Our technology platform builds on the existing science of immunotherapy for cancer, a fast-growing field with increasing recognition across the globe. Science, one of the two prestigious journals in the world, has recently rated immunotherapy as the top scientific breakthrough in 2013. Nature, the other top prestigious journal in the world, came out with a special Outlook issue on Cancer Immunotherapy in Dec 2013. The number of new clinical studies in this area jumped more than ten-fold over twenty years (from 3 in 1993 to 36 in 2013). As of now, more than four hundred clinical studies are on-going at present (the numbers are from issue of Nature Outlook on Cancer Immunotherapy, December 2013).
Immunotherapy marks an entirely different way of treating cancer—by targeting the immune system, not the tumour itself.

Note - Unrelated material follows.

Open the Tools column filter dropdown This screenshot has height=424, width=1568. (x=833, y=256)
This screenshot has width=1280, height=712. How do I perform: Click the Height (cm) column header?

It is based on strengthening the immune system and training the components of immune system to fight cancer. Since, the immune system is inherently stronger in younger patients, we believe that it would be more beneficial in younger patients – the kind India has.
We have developed four different modalities: (a) activated dendritic cells, (b) expanded NK cells, (c) expanded γδ T cells, and (d) primed T cells.
The activated dendritic cell-based immunotherapy is the most important of these four modalities. The technology is based on monocyte-derived dendritic cells, which are the most potent and the most common antigen presenting cells in our body. The dendritic cells can be educated to stimulate the immune response in the laboratory. There is strong evidence and scientific data behind these applications of dendritic cells, and its discovery was recognized with a Nobel Prize in 2011.
With our technology, monocytes are isolated from the blood of patients and then differentiated in to immature dendritic cells using appropriate cytokines and growth factors in our laboratory. The immature dendritic cells are then matured and made immune-stimulatory by exposing them to cancer antigens in presence of activation signals. These dendritic cells, which have been manipulated in our laboratory, are then injected back into the same patient (autologous mode).
The other three modalities (expanded NK and γδ T cells, Primed T cells) are also generated ex vivo from the PBMC of patients. NK and γδ T cells are expanded about 100-fold and injected into the patient. T cells in the PBMC are primed by exposing them to the dendritic cells. These cells are also given back to the same patient (autologous mode).
We have applied for patent for our proprietary cellular immunotherapy technology.